The shadows moved, the rock rang the tune of creation. All their energy was directed at the huge block of stone, but still there was enough radiating outward into the space to make Thrembode shiver. The strength of these energies was enormous. Such power they had! Nothing on this world could match them, certainly not the gaggle of hags at work in the eastern cities. Soon they would be strong enough to control the entire world.
He waited on the end of the ramp proudly inflated, his hands clasped behind his back. He stood close to the edge. After a while he realized he was listening to a kind of seething rustling going on below him, a constant sound.
He turned to one of the megacephals and inquired as to its cause.
"Cockroaches, four feet deep. They eat everything that falls to them."
After that Thrembode stood back from the edge and tried to tune out the hideous sound of a billion insects down below.
Then with a thin wail, a body went past, tossed from the heights, a worn-out slave.
After the impact, the seething grew intense.
Suddenly the field strength around the nascent Doom shrank and faded.
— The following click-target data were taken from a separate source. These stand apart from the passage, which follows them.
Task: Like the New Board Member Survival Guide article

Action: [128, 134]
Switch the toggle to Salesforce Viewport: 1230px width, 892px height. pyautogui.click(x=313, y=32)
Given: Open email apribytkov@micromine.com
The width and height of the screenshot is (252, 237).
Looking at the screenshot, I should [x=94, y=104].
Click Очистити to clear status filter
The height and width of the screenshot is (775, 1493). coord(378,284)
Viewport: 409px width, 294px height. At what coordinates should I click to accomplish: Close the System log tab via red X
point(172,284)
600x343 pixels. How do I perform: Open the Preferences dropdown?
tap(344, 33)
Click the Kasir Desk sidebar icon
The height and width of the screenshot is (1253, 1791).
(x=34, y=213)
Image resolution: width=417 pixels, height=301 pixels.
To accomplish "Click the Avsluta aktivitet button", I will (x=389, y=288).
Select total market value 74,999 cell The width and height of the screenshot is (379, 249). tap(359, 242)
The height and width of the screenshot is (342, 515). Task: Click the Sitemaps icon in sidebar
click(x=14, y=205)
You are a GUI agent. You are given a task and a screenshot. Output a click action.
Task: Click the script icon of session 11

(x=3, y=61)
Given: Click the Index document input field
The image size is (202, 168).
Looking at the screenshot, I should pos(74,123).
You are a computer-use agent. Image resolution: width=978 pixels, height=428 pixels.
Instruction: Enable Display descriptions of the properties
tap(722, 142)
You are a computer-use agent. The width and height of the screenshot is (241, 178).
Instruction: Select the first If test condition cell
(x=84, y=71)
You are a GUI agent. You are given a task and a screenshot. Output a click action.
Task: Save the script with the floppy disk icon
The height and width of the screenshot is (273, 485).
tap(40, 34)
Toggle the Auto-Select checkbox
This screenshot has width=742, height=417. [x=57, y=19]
Thrembode looked up at once.
The Great Ones approached him, floating on pure psychic power. Now he could actually see them, glittering things, covered in horn. Their eyes were now scarlet slits set in bulging crystalline orbs. Whorls of horn had grown up and out from their cheekbones and the temporal lobe. Thrembode felt his sense of awe overcome the terror.
"This is the second time you have stood before us, Magician Thrembode," said one of them, he could not tell which.
"Yes, Masters, I am privileged."
"You have been very busy in the East, Magician. In Kadein, in Tummuz Orgmeen, in Marneri, and most recently in Ourdh, a series of catastrophes."
Thrembode bit back any response.
"In Kadein we lost an excellent network of agents, I believe."
Thrembode kept absolutely silent. The seething went on undisturbed beneath him.
"And we lost a Doom in Tummuz Orgmeen. A fine Doom, one of our best."
"Except that we understand that a certain magician expressed criticism of the fine Doom that we had wrought."
"This magician said that the Doom was 'flawed,' did he not?"
Thrembode felt his mouth go dry.
"Something's caught his tongue."
Thrembode struggled for a moment to speak and at last regained control of his tongue.
"I am most sorry to have given offense. I did not mean to suggest that there was anything wrong with your work. I was frustrated by my inability to make the Doom understand our peril. It did not understand how troublesome the hags can be."
"Nonsense." This was said very fiercely.
Thrembode gulped, took a deep breath.
"I meant no criticism. I beg your pardons for my stupid remarks. I am an unworthy critic."
There was a long silence.
"This is true, and we have many complaints against you. However, we have put aside the charges. We have a mission for you."